[BEGIN Exercise material]
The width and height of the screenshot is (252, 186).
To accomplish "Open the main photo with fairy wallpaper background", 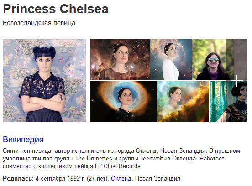I will (x=44, y=81).
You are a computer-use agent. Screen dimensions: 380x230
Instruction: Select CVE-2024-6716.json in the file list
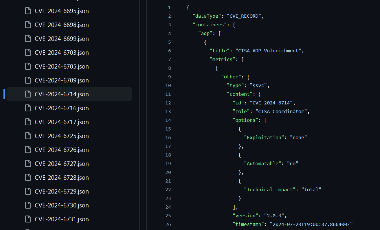click(62, 108)
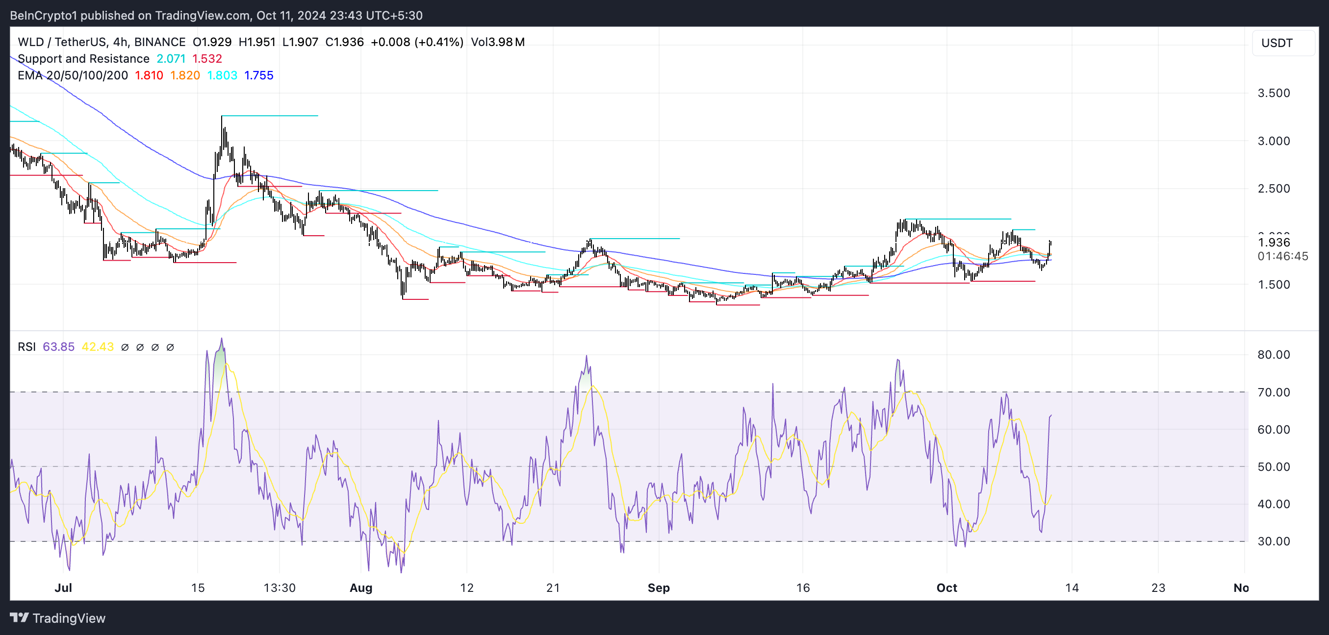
[END Exercise material]
* The request
Look through the entries above and copy out each line that contains the word "Select".

* Exercise output
Instruction: Select CVE-2024-6716.json in the file list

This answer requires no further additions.